The earliest verified person to test positive for HIV-1 was an unidentified man from Kinshasa, in the Democratic Republic of Congo. In 1959, his blood was drawn for a minor medical study and subsequently frozen.
When researchers re-examined the sample in the late 1980s using advanced genetic sequencing, they were stunned to find the virus. This remains the oldest physical evidence of HIV in a human, proving that the virus had already crossed the species barrier from primates to humans in Central Africa by the late 1950s.
While the Kinshasa case marks the biological beginning, the story in the United States traces back to a teenager named Robert Rayford. In 1969, the 16-year-old from Missouri passed away from a mysterious illness that left his doctors completely baffled. Recognizing the anomaly, medical staff preserved his tissue.
It wasn’t until 1988 that molecular testing confirmed Rayford was the first known fatality of HIV-1 in the U.S., likely infected as early as 1966.

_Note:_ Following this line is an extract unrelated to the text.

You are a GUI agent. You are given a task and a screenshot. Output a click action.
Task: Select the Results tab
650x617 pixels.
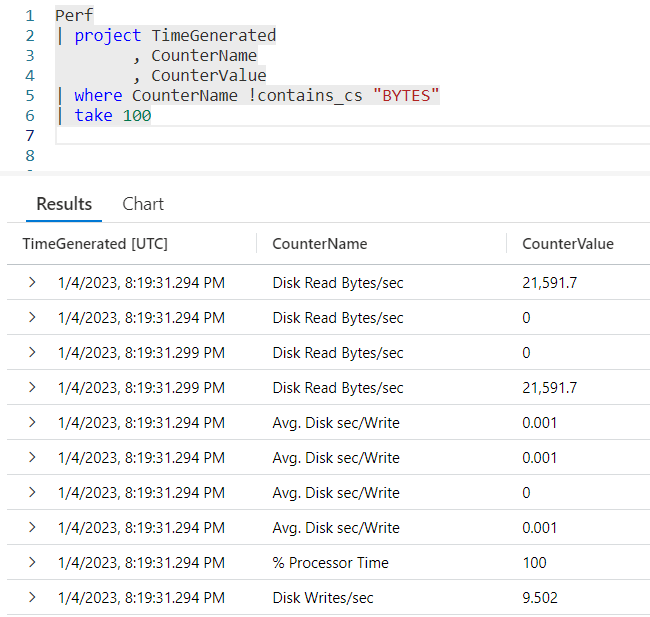pyautogui.click(x=64, y=204)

The history of the virus also includes “Senhor José,” a Portuguese man who died in the 1970s and was later confirmed as the first known case of the HIV-2 strain, likely contracted in Guinea-Bissau in 1966.
In contrast, Ken Horne became the first person in the U.S. to be clinically documented by the CDC in 1980 for symptoms that would eventually define the AIDS epidemic. Together, these individuals represent the earliest chapters of a global health crisis that science is still working to fully resolve.